If a line in the entries below contains "Behandlungen", copy it.

*** Block opens ***

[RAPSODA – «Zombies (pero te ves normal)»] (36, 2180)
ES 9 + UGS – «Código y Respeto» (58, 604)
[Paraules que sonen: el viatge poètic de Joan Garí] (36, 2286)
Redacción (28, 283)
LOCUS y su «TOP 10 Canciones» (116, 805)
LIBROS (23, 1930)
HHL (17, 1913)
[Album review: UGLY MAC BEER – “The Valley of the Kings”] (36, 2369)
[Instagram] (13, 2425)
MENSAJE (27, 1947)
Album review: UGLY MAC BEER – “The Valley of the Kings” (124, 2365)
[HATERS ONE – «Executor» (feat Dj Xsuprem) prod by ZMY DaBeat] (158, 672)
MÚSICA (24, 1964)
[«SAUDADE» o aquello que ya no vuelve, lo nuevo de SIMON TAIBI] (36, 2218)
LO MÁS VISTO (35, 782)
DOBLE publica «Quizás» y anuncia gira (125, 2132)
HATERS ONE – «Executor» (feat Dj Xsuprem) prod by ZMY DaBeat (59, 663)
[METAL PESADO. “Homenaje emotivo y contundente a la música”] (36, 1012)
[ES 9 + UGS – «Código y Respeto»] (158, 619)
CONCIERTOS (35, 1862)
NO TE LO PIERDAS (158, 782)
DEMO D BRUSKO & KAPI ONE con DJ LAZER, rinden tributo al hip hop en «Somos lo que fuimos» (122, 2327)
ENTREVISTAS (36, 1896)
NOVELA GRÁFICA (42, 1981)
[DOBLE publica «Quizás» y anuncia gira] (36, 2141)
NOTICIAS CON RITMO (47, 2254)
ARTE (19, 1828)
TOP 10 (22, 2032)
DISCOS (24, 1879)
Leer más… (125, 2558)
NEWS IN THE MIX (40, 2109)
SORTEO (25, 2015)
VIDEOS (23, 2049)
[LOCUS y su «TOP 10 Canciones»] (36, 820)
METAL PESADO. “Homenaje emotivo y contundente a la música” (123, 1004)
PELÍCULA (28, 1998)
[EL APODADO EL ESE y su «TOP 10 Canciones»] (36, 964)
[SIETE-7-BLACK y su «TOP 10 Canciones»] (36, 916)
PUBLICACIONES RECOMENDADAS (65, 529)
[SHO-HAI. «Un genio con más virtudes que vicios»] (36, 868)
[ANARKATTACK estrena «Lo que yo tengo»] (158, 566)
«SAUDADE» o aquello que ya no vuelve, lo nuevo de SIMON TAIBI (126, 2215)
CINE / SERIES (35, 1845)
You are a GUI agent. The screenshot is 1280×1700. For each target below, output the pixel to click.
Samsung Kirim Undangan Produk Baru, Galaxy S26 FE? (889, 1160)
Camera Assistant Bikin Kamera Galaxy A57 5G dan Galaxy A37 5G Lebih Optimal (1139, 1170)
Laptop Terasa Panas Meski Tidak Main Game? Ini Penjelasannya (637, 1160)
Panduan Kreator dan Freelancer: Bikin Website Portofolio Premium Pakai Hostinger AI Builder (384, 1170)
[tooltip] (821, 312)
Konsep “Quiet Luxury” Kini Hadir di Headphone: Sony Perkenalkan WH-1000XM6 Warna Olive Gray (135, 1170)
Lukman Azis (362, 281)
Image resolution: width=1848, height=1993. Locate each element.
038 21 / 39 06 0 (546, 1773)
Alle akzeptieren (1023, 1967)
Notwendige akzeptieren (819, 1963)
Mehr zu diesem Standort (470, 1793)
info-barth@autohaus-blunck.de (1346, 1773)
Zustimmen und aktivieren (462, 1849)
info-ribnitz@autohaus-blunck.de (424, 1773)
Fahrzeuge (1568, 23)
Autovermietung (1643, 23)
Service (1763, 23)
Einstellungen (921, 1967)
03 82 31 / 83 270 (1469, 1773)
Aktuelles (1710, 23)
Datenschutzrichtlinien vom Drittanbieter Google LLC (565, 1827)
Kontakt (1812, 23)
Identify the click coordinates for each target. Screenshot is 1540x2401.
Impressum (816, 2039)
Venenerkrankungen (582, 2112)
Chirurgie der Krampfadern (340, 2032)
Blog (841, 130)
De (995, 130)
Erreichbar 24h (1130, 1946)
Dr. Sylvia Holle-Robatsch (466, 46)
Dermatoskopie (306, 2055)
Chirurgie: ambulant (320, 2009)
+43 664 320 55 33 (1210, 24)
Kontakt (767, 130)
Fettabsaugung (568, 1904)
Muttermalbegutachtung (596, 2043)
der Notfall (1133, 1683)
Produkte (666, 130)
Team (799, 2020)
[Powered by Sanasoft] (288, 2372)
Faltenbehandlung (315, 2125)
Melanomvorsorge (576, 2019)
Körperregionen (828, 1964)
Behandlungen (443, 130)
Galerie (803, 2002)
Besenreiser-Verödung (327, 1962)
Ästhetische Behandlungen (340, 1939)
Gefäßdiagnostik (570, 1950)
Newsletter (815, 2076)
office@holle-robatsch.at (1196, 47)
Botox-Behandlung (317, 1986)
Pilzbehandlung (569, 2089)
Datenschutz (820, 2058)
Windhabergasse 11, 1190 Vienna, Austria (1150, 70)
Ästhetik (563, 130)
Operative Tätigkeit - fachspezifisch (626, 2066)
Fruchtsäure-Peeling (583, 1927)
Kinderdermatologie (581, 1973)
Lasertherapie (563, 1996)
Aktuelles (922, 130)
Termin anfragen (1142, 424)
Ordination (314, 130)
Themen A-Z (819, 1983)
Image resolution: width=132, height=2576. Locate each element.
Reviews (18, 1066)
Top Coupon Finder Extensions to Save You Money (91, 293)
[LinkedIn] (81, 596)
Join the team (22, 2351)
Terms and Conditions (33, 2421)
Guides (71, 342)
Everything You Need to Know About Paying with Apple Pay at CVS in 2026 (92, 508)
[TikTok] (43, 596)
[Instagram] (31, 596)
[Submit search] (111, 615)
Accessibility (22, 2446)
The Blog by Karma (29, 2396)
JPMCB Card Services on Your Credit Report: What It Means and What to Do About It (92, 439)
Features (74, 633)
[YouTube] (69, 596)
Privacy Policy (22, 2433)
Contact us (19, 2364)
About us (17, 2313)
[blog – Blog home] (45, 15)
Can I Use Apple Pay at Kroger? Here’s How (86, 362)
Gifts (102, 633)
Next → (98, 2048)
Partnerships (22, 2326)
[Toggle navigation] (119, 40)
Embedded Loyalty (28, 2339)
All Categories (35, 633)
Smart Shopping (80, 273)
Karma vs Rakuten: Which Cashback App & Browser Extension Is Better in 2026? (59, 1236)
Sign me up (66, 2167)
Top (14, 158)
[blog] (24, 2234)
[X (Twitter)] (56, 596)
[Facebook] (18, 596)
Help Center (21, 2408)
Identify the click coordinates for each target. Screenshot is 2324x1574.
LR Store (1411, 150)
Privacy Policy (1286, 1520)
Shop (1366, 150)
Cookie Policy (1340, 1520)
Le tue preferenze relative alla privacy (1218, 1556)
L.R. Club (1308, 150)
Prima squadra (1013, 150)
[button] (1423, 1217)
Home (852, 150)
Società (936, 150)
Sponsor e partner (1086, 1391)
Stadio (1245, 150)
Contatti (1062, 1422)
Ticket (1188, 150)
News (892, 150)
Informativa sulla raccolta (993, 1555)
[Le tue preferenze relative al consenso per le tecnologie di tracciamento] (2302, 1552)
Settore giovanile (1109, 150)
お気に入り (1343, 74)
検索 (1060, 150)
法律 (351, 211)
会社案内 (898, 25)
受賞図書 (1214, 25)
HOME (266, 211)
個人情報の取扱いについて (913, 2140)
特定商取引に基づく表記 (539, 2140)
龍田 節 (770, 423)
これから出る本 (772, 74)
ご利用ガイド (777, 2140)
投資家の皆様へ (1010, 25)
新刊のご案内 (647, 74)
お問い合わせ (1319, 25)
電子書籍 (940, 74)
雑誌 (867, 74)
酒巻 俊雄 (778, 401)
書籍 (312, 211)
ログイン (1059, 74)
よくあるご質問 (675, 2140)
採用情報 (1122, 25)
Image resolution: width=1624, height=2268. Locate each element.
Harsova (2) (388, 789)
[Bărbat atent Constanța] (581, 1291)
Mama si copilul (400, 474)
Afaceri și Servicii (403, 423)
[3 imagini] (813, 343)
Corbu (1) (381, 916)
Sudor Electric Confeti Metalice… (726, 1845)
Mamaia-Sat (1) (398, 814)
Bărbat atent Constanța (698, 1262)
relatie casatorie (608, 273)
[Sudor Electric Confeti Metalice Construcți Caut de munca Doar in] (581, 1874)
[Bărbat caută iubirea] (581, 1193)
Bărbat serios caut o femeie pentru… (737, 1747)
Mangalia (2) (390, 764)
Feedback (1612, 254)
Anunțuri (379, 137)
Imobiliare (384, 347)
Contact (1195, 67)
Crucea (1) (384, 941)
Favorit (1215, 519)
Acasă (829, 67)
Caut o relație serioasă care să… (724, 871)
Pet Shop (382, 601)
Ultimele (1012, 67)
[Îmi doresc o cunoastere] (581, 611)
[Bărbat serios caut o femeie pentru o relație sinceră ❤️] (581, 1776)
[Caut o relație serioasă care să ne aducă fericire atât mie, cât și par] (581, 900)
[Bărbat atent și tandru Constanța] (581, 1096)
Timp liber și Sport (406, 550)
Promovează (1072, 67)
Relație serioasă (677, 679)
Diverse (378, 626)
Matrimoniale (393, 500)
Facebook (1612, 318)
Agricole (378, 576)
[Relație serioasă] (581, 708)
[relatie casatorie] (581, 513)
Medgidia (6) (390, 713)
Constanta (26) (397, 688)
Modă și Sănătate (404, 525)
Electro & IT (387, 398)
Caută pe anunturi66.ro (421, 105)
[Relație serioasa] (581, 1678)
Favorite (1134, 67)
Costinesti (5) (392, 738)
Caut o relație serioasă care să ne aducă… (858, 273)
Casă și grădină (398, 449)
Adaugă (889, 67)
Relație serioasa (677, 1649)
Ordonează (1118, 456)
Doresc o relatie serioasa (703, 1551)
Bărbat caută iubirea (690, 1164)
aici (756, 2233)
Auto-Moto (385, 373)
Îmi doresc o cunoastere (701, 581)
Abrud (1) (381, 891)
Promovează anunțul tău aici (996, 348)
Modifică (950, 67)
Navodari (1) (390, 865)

*** Block closes ***

• _Exercise response_
Behandlungen (443, 130)
Ästhetische Behandlungen (340, 1939)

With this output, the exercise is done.